Because of the large number of papers to transcribe, the Wilford Woodruff papers project is set to be finished within 10 years with a budget of $10 million. BYU’s team is optimistic they will complete the project much sooner and at a much lower cost with their transcribing model.
“The immediate goal is to dramatically expedite the speed with which we can index the records of Wilford Woodruff,” Price said. “But the broader goal is to develop tools that anyone could use to auto-index the letters and diaries of their own ancestors.”
As family history work is a key component of The Church of Jesus Christ of Latter-day Saints as well as BYU, this project aims to make transcribing personal letters or journal entries an easy task for everyone.
“This is something that we are hoping everyone can use,” Smith said. “I’m sure we’ve all written in our journal or have received letters that we want to transcribe. Something like this would come in handy.”
Tim Palmer, an economics BYU student, is also collaborating on this project.
“The more people use (the model) and the more handwriting styles it gets trained on, the better it will be at recognizing handwriting,” Palmer said. “We’re just starting specifically with Wilford Woodruff because he wrote a ton and that’s a really good place to start.”
Working on this project has led Smith and Palmer to recognize how collaborative human efforts are essential in creating new technology.

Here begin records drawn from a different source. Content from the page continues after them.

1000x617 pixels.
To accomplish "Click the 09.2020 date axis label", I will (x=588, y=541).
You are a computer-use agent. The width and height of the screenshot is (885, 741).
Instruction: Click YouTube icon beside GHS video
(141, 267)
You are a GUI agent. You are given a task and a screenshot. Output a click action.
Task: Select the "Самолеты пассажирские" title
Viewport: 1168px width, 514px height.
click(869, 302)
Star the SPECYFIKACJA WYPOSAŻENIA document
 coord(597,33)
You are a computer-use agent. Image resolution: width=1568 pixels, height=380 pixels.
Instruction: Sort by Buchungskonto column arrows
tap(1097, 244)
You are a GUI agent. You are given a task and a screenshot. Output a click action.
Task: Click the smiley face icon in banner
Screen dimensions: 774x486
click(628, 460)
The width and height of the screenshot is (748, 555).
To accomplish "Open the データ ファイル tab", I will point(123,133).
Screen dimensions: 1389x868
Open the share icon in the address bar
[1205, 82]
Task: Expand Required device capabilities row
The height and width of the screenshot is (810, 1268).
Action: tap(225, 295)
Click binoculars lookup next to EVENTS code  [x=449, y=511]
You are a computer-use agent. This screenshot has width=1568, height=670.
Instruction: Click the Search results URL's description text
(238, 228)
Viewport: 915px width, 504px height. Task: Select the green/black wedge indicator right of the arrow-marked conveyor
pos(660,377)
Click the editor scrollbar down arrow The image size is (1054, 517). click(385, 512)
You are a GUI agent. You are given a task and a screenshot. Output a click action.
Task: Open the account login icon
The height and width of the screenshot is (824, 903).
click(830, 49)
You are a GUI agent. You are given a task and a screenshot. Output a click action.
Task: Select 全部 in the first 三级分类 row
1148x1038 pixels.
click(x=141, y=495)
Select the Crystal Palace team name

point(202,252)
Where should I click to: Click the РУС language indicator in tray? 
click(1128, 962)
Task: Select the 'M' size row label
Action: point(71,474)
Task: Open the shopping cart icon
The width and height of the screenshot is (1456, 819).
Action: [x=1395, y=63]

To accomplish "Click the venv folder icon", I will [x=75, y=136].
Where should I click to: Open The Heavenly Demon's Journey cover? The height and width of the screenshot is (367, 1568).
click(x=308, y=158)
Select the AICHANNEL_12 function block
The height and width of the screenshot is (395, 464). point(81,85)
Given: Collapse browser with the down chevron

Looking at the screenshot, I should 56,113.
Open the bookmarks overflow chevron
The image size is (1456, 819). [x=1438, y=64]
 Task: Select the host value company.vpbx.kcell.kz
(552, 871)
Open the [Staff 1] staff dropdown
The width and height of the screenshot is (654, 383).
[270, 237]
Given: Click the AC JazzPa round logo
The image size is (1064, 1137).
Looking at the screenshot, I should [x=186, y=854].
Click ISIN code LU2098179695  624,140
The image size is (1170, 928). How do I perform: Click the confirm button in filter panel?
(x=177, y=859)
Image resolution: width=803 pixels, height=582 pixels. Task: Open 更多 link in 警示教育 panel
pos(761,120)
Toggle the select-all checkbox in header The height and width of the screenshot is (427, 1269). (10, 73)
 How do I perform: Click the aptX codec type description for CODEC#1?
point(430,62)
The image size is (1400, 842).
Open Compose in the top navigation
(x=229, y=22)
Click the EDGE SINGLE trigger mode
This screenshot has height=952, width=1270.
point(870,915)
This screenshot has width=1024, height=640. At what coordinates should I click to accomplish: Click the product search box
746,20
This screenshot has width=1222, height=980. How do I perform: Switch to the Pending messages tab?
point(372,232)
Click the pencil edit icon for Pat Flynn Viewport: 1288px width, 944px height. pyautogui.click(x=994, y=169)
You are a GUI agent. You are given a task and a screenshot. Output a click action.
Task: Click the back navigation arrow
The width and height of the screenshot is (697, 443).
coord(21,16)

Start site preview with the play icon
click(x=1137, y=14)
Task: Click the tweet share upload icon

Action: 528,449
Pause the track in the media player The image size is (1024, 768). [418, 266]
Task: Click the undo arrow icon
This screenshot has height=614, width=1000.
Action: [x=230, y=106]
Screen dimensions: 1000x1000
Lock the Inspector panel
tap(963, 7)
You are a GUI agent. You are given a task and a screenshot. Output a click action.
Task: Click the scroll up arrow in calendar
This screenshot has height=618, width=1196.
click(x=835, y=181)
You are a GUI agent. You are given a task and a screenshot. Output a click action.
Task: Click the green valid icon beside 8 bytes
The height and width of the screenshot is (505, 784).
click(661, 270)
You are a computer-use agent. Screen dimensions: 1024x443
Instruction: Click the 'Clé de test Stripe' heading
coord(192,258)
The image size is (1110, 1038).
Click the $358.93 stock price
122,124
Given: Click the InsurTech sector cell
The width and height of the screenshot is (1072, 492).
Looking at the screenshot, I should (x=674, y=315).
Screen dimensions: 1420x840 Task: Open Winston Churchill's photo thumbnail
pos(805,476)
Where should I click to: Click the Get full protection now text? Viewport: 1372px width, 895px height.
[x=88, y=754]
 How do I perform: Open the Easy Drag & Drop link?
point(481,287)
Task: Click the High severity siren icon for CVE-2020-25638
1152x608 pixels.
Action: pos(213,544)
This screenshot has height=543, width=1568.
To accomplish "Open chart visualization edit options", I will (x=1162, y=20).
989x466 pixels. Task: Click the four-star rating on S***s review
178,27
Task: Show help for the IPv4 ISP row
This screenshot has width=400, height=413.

“I think it’s incredible how amazing the human mind is,” Smith said. “We can look at a page and we instantly know what’s going on. It takes so much effort to get a machine to recognize something so simple.”
Palmer said his project combines the efforts of the computer science department, the Applied and Computational Math Emphasis program, economics students and family history resources.
“When we boil it down, it’s people from all over campus in all different areas working together to get something done,” Smith said. “It’s very much a joint effort of a lot of different disciplines coming together.”
The BYU team hopes to finish transcribing Woodruff’s journals by the end of the summer.